>>>>>

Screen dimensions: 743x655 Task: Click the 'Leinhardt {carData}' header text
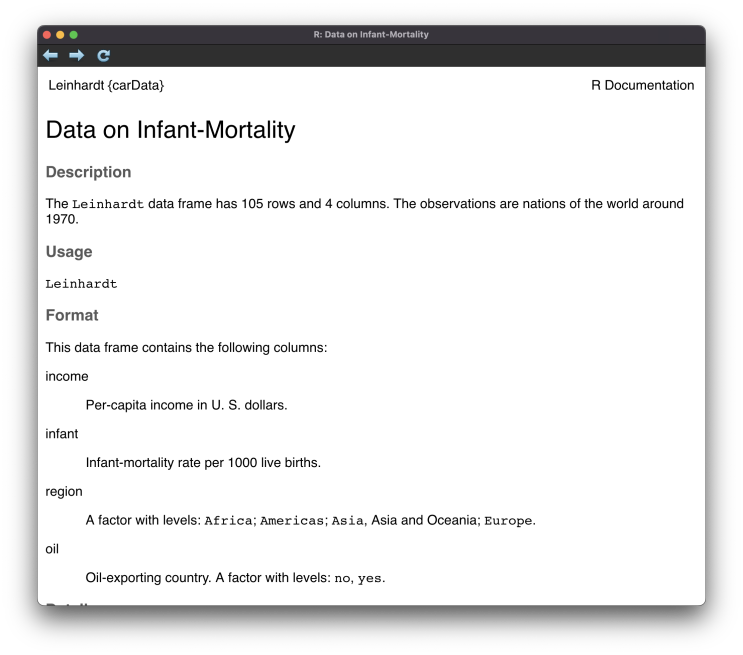[106, 86]
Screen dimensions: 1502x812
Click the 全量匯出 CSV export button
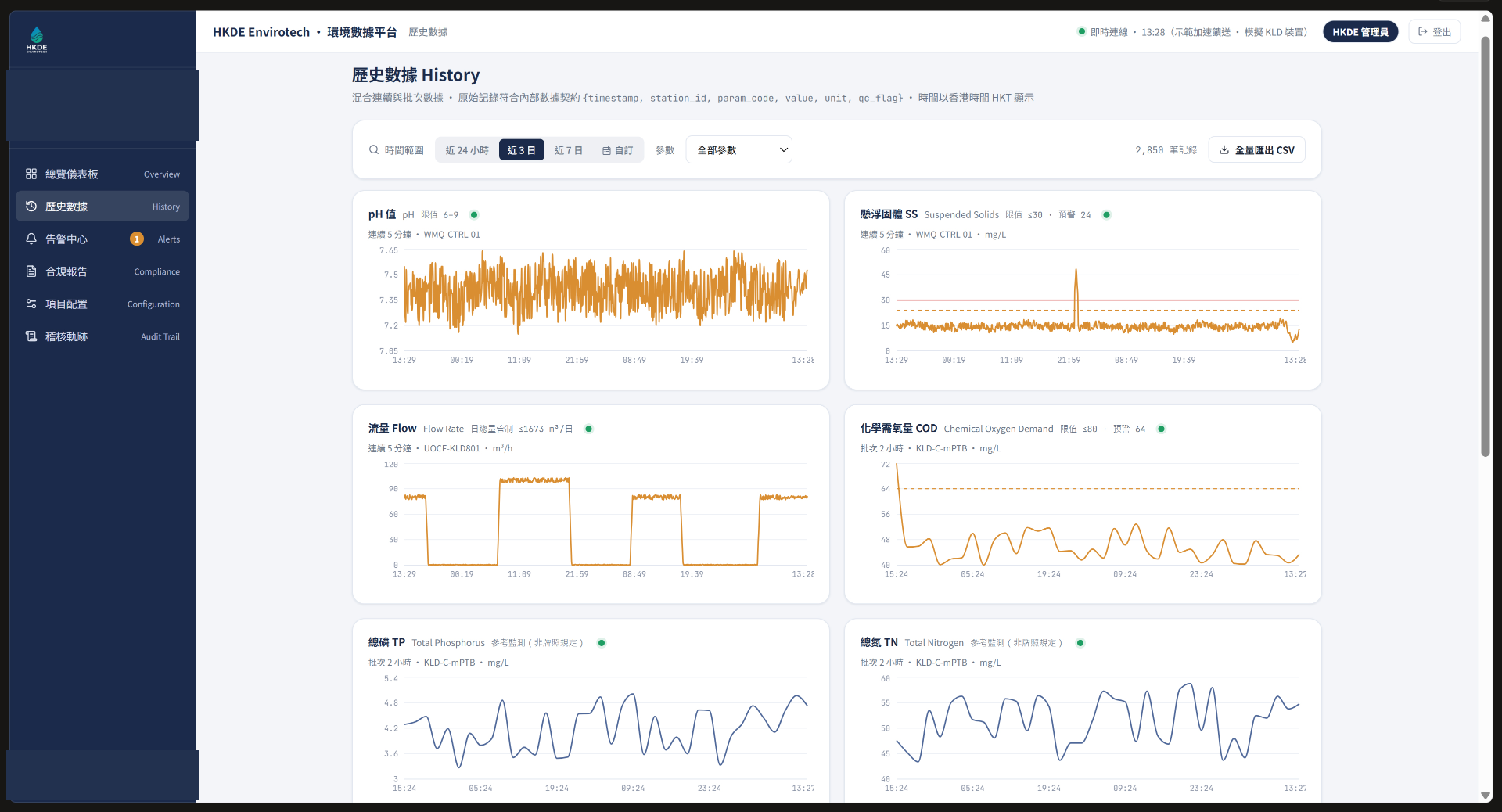click(x=1256, y=149)
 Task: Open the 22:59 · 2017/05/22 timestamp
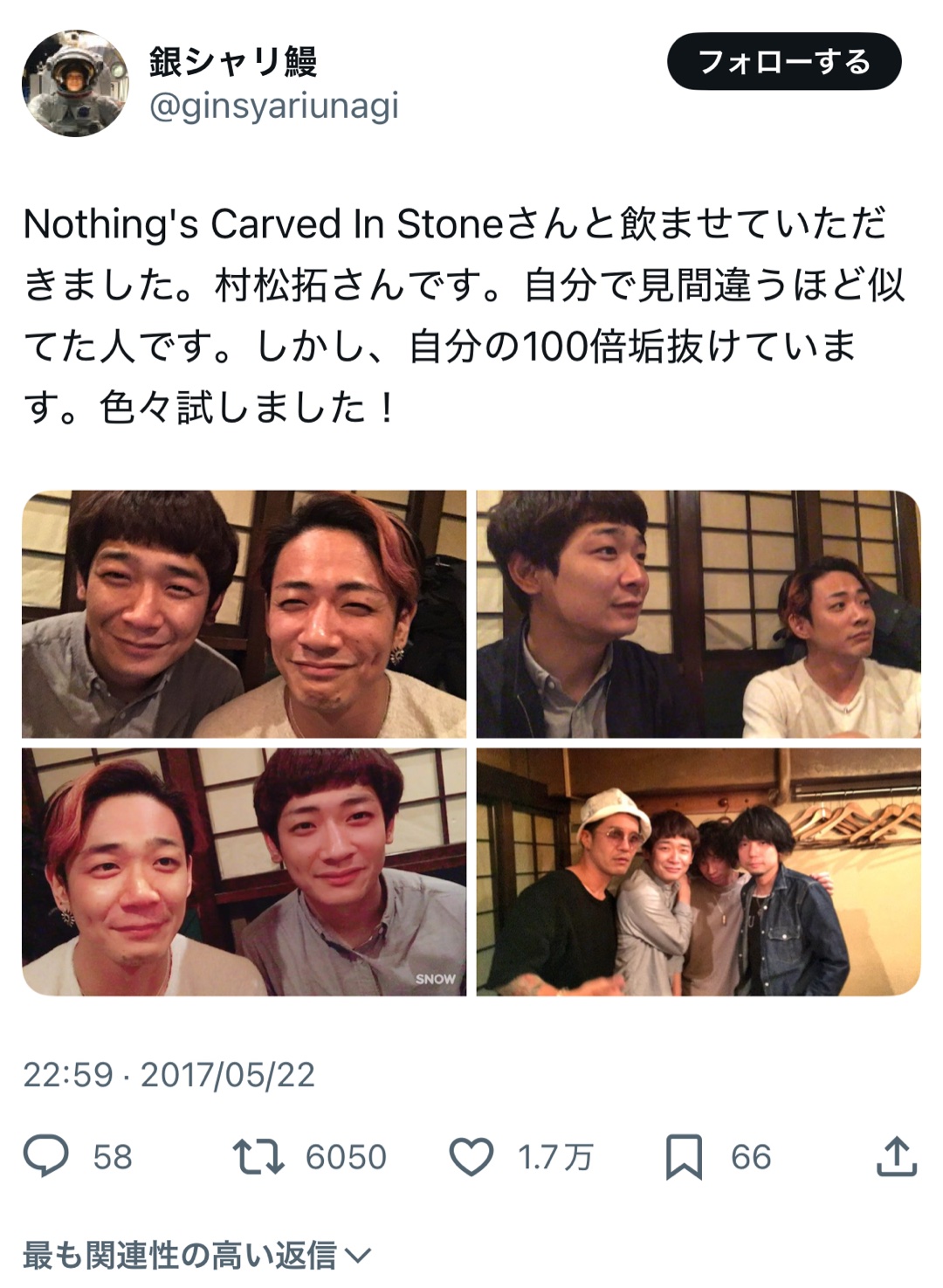pyautogui.click(x=169, y=1074)
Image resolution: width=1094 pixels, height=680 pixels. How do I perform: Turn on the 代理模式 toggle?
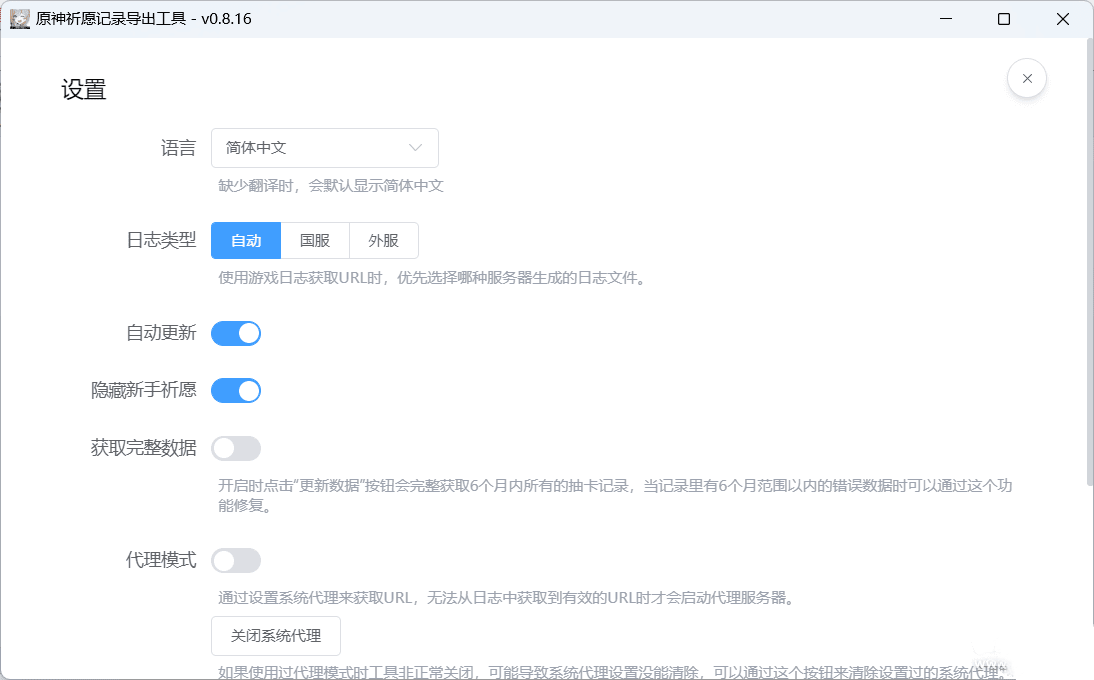236,560
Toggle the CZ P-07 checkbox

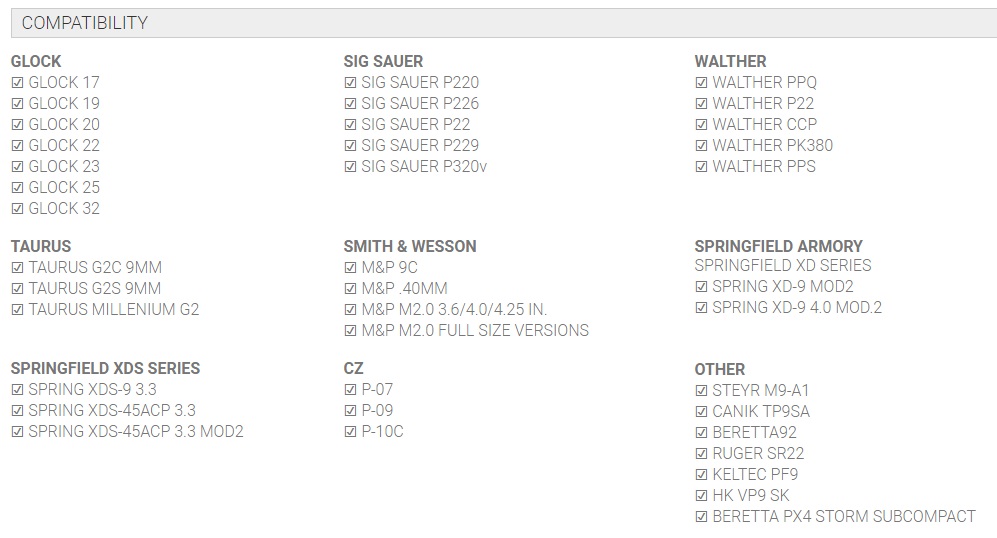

<<<<<

_Exercise details:_
Please recast the listing above as a numbered list with one line per entry, omitting blank lines and leaving out the pictures.

_Written answer:_
1. Screen dimensions: 743x655 Task: Click the 'Leinhardt {carData}' header text
2. [106, 86]
3. Screen dimensions: 1502x812
4. Click the 全量匯出 CSV export button
5. click(x=1256, y=149)
6.  Task: Open the 22:59 · 2017/05/22 timestamp
7. pyautogui.click(x=169, y=1074)
8. Image resolution: width=1094 pixels, height=680 pixels. How do I perform: Turn on the 代理模式 toggle?
9. 236,560
10. Toggle the CZ P-07 checkbox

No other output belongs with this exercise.